Photocaging of amino acids and short peptides by arylidenethiazoles: mechanism, photochemical characteristics and biological behaviour

Abstract

A series of fluorophores based on the (5-methyl-4-phenylthiazol-2-yl)-3-phenylacrylonitrile (MPTA) core were designed and synthesised for photocaging of amino acids and peptides. The photophysical characteristics of these compounds and their hybrids with biomolecules were thoroughly investigated through a joint experimental, spectral and computational approach. The photorelease ability of the obtained amino acids–MPTA and peptides–MPTA hybrids was studied under various conditions, including different UV irradiation wavelength and power, and solvents. The main reaction products were identified using high-performance liquid chromatography combined with high-resolution mass spectrometry. Photo uncaging kinetics was quantitatively studied using absorption spectroscopy. The mechanism of photorelease of amino acids and peptides was elucidated through quantum mechanical calculations, which were also used for the exploration of photophysical properties of the excited states, and photodissociation energetics quantification.
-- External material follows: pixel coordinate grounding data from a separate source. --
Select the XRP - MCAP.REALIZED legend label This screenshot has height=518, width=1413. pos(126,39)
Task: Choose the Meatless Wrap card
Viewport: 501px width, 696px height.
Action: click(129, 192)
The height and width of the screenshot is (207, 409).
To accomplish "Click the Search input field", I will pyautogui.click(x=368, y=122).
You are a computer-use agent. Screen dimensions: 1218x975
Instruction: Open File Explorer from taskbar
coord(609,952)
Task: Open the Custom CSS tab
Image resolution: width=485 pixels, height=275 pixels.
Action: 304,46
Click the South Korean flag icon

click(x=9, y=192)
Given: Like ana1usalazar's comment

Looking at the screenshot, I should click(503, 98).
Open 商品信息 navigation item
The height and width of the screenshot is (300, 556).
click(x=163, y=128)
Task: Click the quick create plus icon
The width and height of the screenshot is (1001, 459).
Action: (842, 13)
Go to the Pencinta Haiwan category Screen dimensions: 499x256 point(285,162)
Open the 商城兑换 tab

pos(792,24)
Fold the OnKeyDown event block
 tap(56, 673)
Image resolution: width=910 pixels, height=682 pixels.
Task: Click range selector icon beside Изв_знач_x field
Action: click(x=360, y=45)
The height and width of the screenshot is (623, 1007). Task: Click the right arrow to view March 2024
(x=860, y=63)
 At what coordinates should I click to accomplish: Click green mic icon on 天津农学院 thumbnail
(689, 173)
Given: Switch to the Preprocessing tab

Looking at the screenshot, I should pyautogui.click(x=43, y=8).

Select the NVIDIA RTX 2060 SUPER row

Relationships between the structure of fluorophores and photodissociation characteristics were estimated, and fluorophores with the good uncaging characteristics (biomolecule photoreleasing yield, uncaging rate, and effectiveness) were identified. Cell viability assays using the 3-(4,5-dimethylthiazol-2-yl)-2,5-diphenyltetrazolium bromide or MTT showed a low cytotoxicity of the hybrids. Confocal microscopy revealed the easy penetration of the hybrids into living cells and their selective accumulation in the endoplasmic reticulum, lipid droplets and mitochondria, depending on their chemical structure.